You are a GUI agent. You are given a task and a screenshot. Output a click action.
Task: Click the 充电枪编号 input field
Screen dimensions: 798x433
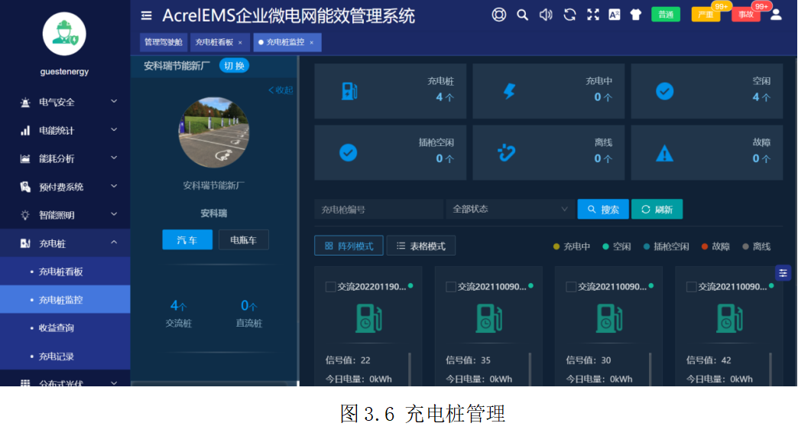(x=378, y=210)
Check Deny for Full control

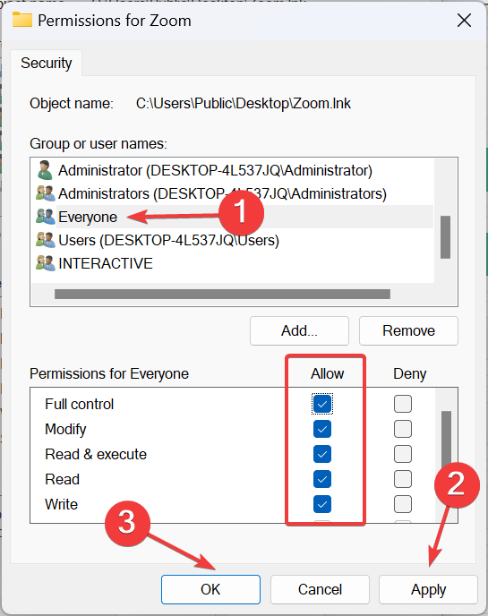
******************************
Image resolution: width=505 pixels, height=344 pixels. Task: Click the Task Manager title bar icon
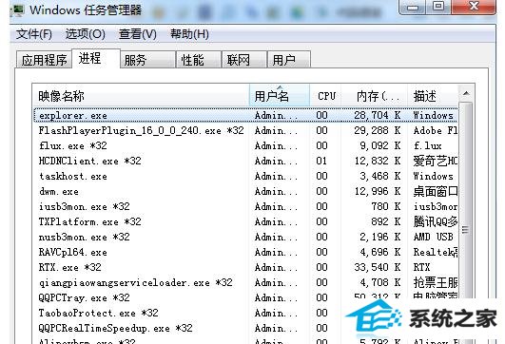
******************************
Return exactly the lines above, from the one with "Task: Click the 充电枪编号 input field" up to and including the one with "Check Deny for Full control", and include no pictures.

Task: Click the 充电枪编号 input field
Screen dimensions: 798x433
(x=378, y=210)
Check Deny for Full control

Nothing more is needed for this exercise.